Angiotensin 1-7 and the Non-Peptide MAS-R Agonist AVE0991 Inhibit Breast Cancer Cell Migration and Invasion.

Endocrine resistance in breast cancer is associated with the epithelial-to-mesenchymal transition (EMT), resulting in enhanced cell proliferation, motility, and invasion and leading to a poor prognosis. There are few studies regarding the role of Angiotensin II (Ang II) and Angiotensin 1-7 (Ang 1-7) in relation to breast cancer, with contradictory outcomes. This study aims to investigate the expression of Ang 1-7 and MAS-R and evaluate the effects of Ang II, Ang 1-7, and the MAS-R agonist AVE0991 on EMT induction and reversal. The effects of Ang II and Ang 1-7 on normal and breast cancer cell lines were determined using various techniques for cell proliferation (MTT), motility (scratch assay), and invasion (Cultrex assay).
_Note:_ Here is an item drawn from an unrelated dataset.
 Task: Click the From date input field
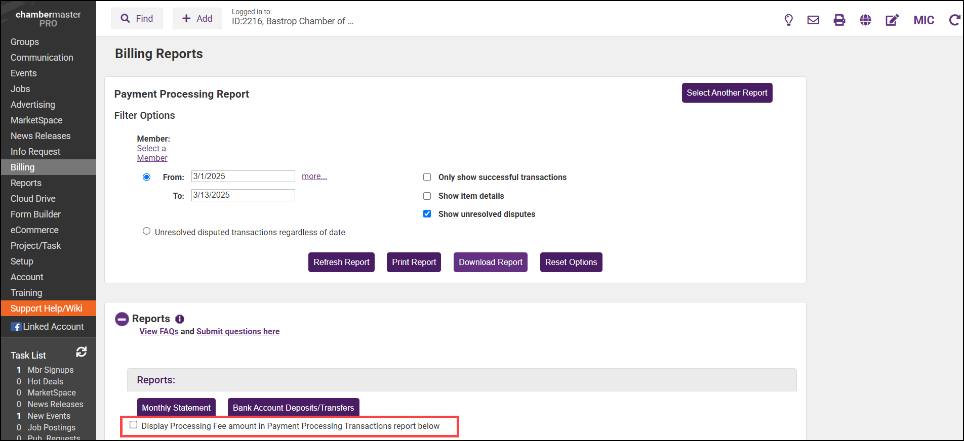[x=243, y=177]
Also, the expression/localization profiles of Ang 1-7 and its receptor (MAS-R), as well as various EMT markers, were determined using immunofluorescence, western blot, and ELISA. Ang II significantly decreased the motility of the tested cell lines; however, it did not have a significant effect on their proliferation or invasion. The expression profiles of the tested EMT markers were not affected by Ang II treatment. The expression levels of Ang 1-7 and MAS-R were significantly higher in the normal breast epithelial cells and estrogen receptor ER compared to the ER+ breast cancer cells. Treatment with Ang 1-7 or the non-peptide MAS-R agonist AVE0991 significantly reduced the migration and invasion of the tested cell lines without modulating the tested EMT markers. Compared to Ang 1-7, AVE0991 exhibited a more prominent dose-dependent inhibitory effect on the proliferation, motility, and invasion of the ER- breast cancer cells. Ang 1-7 and AVE0991 play a promising therapeutic role in breast cancer, in part by reducing cell motility and invasion.